Questi avvisi hanno cura di portare la data effettiva del versamento tardivo, quindi, va da sé, che questa venga correttamente individuata dal sistema informatico in uso dell'Ade, ma, lo stesso, inspiegabilmente, non individua, di contro, i contestuali codici tributo, sia per sanzioni, che per interessi da Ravvedimento, presenti nella stessa delega di pagamento ... 🤔
(e qui stendo un velo pietoso, ... e, SCHIFANDOMI nel profondo, non intendo dilungarmi a parlare dell"art 2041 c.c. sull'indebito/illegittimo arricchimento ...)

VERGOGNA, VERGOGNA, VERGOGNA !!

30/10/2024

- Se l'Agenzia Entrate non ha alcun rispetto per i commercialisti, occorre necessariamente rispondere con forza per le rime!

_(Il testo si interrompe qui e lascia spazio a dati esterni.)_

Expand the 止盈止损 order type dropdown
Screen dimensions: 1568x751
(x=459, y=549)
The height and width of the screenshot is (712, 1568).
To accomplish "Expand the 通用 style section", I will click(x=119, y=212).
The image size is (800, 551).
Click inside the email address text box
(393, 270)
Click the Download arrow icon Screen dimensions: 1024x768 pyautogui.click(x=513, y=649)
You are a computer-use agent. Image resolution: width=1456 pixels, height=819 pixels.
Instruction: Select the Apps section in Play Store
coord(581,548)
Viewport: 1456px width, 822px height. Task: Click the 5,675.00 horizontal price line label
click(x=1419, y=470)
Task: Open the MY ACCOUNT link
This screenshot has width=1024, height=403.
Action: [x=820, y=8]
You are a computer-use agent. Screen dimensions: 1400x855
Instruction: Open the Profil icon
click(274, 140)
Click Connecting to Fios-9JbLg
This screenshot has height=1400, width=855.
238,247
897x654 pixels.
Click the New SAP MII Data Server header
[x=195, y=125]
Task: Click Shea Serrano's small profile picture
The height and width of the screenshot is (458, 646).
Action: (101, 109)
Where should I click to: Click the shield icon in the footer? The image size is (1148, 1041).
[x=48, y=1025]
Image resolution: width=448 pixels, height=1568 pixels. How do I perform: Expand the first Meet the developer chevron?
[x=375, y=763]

Lo dico con assoluto rispetto dei ruoli e delle esigenze di tutte le parti, ma il rispetto deve essere reciproco, altrimenti ... guerra aperta!
"U rispettu è misuratu, cu lu porta, l'havi purtatu", così recita un vecchio e saggio detto popolare.
È di questi giorni l'ennesima vertenza della nostra categoria, che lamenta le improvvide scadenze fiscali, notevolmente appesantite dal Concordato Preventivo Biennale - CPB -.
Già dall'apparizione dell'Istituto straordinario, accorpato nei moduli dichiarativi, la nostra categoria ha manifestato le molte perplessità, ma l'Amministrazione Finanziaria è rimasta sorda a ogni nostra richiesta ben motivata, emanando, inoltre, chiarimenti essenziali fino ad ieri - antivigilia della scadenza fissata - (chissà se ne arriveranno ancora altri ...).
A questo quadro assurdo, se non grottesco, si assommano disservizi su invii telematici che vengono scartati con motivazioni fuori da ogni logica, costringendo ad ulteriore perdita di tempo gli increduli e perplessi professionisti, nonché alle numerose difficoltà di collegamento, laddove il sistema non riconosce financo le credenziali !
Basta! Adesso avete rotto tutto ciò che si poteva rompere!
Se deve essere guerra, guerra sia, anche fuori dagli schemi previsti.